Таким образом, герои этой книги — настоящие лысенкоисты, хотя в большинстве своем и не взращенные в им самим созданном клане. Можно было бы назвать их яркими представителями малого круга (можно сказать, периферийного круга) лысенкоизма.

Имена многих из действующих лиц этой книги успели выветриться из памяти людей, чему можно только порадоваться. Однако одним из побудительных мотивов для воскрешения их имен может быть то, что и сегодня нет-нет да появляются на общественной арене (в разных областях человеческой деятельности) люди, пытающиеся на практике применить все ту же тактику политиканства, с одной стороны, и отвергающие научные выводы — с другой. Механика деятельности, которая была присуща Лысенко и его адептам, не забыта, многие из приемов, применявшихся Лысенко и его сторонниками, используются на практике.
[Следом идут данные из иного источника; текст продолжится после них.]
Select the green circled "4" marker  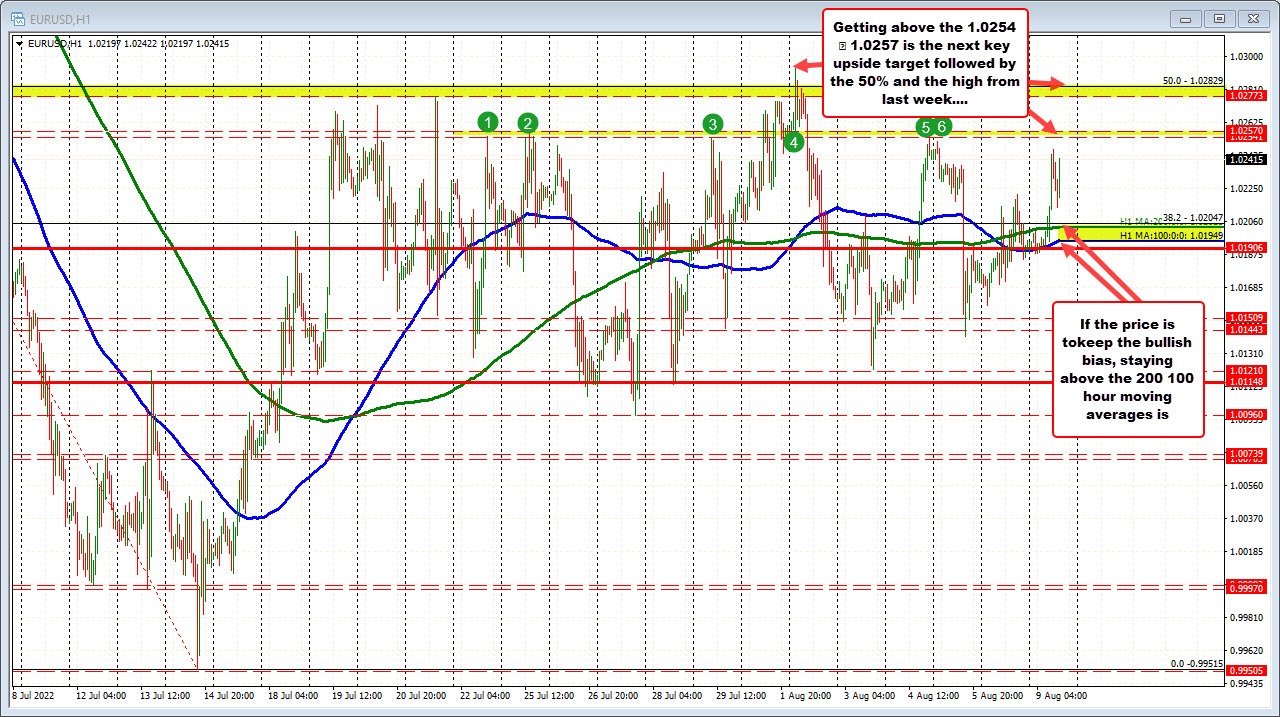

Исходя из этого, я смею надеяться, что изложенное в книге не только в какой-то степени удовлетворит интерес любителей истории и науковедения, но поможет сегодняшним читателям — и не только биологам, а, может, быть больше психологам, социологам и прежде всего учителям и студентам — лучше осознать те больные стороны в научной сфере в бывшем СССР и теперешней России, которые сохранились и даже культивируются по сию пору Без врачевания этих болезней немыслим прогресс, само же врачевание немыслимо без описания симптомов и течения болезни.

В книге много цитат — почти единственных материальных памятников описываемой мной эпохи. Возможно, кому-то покажется утомительным читать все эти выдержки, но без них мои утверждения остались бы пустой декларацией.